METRO CEO Alex Clifford announced on June 24 that buses would increase their capacity starting July 1, but Sheet Metal Air Rail Transportation (SMART) Local 23 countered by saying the decision was not safe for drivers and the public.
It filed a cease-and-desist order on June 29 that called for a temporary halt to the increase. But a judge on July 2 denied the union’s request for a temporary restraining order regarding increased rider capacity.
The union then requested to have a state mediator step in to resolve the issue but METRO refused, said SMART 23 General Chairperson James Sandoval.
“Our union is very concerned about the health and safety of our members who drive the buses, as well as the county residents who rely on the bus service,” Sandoval said. “Many members of the public who depend on the buses are at high risk for Covid-19 contraction and fatality because they are older and/or immunocompromised. They often have no choice but to ride the bus to get to a doctor’s appointment or other important destination. Our members are unequivocally committed to helping the residents of our county get where they need to go—safely.”
The union’s lawsuit is ongoing, and the next scheduled court date is in October, Sandoval said.
All bus drivers returned to full duty on June 25 and have continued to work, Sandoval said.
The decision comes amid policy changes during the ongoing coronavirus pandemic, which continues to force public transportation around the globe to reexamine its daily operations.
Buses are required to follow guidelines from the Centers for Disease Control and Prevention, as well as state and local health orders.
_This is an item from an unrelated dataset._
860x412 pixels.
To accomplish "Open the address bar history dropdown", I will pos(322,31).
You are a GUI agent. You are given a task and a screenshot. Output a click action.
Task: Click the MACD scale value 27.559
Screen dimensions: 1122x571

That means buses need to be sanitized, riders and drivers must wear face masks, and physical distancing (in and around buses) must be followed.
Physical distancing, which is required under state public health orders, will not be possible under the agency’s new plan, Sandoval said.
METRO told the public on social media after the decision that passengers should “self-determine” physical distancing, and if they are uncomfortable with the number of people on the bus, they can wait for another one.
Sandoval said METRO now asks riders to “self-regulate” where they sit.
When novel coronavirus began to spread in Santa Cruz County in late March, METRO restricted the number of riders to single digits and installed “seat-blocking,” which prevents riders from sitting too close to one another or the driver. It also cut its services in half, suspended fares and put buses on weekend schedules. While some routes were cut altogether, most have now been restored, with the exception of reduced routes on the Highway 17 Express to San Jose.
“Management felt this was an important safety measure during the initial three months of [the Covid-19 pandemic], a period of uncertainty and a time in which we learned about the virus and the various CDC, state and local guidance and orders and while we put in place various safety measures for the protection of bus operators and our customers,” Clifford said.
The cutbacks produced more “pass-ups” of riders by buses already at capacity, METRO said, something the recent rider increase has helped reduce.
But Sandoval claims that is not true, saying that operators worked quickly to dispatch another bus if a rider was left behind. He also said METRO’s plan is based on old information, and that SMART 23 has instead asked the agency to restore weekday-level service and begin running more buses.
Sandoval said METRO ignored that alternative “amid outcry by community members and rider-advocacy groups.”